Rows in a dataset:
---------------

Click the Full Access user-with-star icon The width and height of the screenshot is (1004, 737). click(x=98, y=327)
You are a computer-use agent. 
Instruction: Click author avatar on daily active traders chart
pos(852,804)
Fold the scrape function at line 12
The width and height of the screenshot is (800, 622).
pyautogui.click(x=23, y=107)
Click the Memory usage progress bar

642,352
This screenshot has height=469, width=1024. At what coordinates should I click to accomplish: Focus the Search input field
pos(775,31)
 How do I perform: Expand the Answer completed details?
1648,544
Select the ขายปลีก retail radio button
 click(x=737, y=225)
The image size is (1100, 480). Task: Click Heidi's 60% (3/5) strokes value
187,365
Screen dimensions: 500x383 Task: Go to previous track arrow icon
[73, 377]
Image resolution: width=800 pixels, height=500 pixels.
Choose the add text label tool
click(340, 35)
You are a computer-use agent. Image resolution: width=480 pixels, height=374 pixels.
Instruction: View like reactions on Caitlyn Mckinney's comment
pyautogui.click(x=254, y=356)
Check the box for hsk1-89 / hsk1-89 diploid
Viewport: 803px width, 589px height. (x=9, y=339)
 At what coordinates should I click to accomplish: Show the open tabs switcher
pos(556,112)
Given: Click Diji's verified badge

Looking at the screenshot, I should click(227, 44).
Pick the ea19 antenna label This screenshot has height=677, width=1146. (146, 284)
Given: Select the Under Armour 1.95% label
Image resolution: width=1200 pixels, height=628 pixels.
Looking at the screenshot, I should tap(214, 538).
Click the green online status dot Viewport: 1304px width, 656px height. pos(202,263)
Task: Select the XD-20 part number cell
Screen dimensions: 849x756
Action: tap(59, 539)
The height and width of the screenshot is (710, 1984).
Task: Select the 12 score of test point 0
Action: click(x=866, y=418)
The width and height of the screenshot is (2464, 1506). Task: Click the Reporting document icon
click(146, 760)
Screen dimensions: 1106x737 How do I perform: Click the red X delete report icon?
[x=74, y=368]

---------------

Exercise task: Write out every row above again, putting "Goal" in place of each "Instruction", and change nothing else.

Result below:
Click the Full Access user-with-star icon The width and height of the screenshot is (1004, 737). click(x=98, y=327)
You are a computer-use agent. 
Goal: Click author avatar on daily active traders chart
pos(852,804)
Fold the scrape function at line 12
The width and height of the screenshot is (800, 622).
pyautogui.click(x=23, y=107)
Click the Memory usage progress bar

642,352
This screenshot has height=469, width=1024. At what coordinates should I click to accomplish: Focus the Search input field
pos(775,31)
 How do I perform: Expand the Answer completed details?
1648,544
Select the ขายปลีก retail radio button
 click(x=737, y=225)
The image size is (1100, 480). Task: Click Heidi's 60% (3/5) strokes value
187,365
Screen dimensions: 500x383 Task: Go to previous track arrow icon
[73, 377]
Image resolution: width=800 pixels, height=500 pixels.
Choose the add text label tool
click(340, 35)
You are a computer-use agent. Image resolution: width=480 pixels, height=374 pixels.
Goal: View like reactions on Caitlyn Mckinney's comment
pyautogui.click(x=254, y=356)
Check the box for hsk1-89 / hsk1-89 diploid
Viewport: 803px width, 589px height. (x=9, y=339)
 At what coordinates should I click to accomplish: Show the open tabs switcher
pos(556,112)
Given: Click Diji's verified badge

Looking at the screenshot, I should click(227, 44).
Pick the ea19 antenna label This screenshot has height=677, width=1146. (146, 284)
Given: Select the Under Armour 1.95% label
Image resolution: width=1200 pixels, height=628 pixels.
Looking at the screenshot, I should tap(214, 538).
Click the green online status dot Viewport: 1304px width, 656px height. pos(202,263)
Task: Select the XD-20 part number cell
Screen dimensions: 849x756
Action: tap(59, 539)
The height and width of the screenshot is (710, 1984).
Task: Select the 12 score of test point 0
Action: click(x=866, y=418)
The width and height of the screenshot is (2464, 1506). Task: Click the Reporting document icon
click(146, 760)
Screen dimensions: 1106x737 How do I perform: Click the red X delete report icon?
[x=74, y=368]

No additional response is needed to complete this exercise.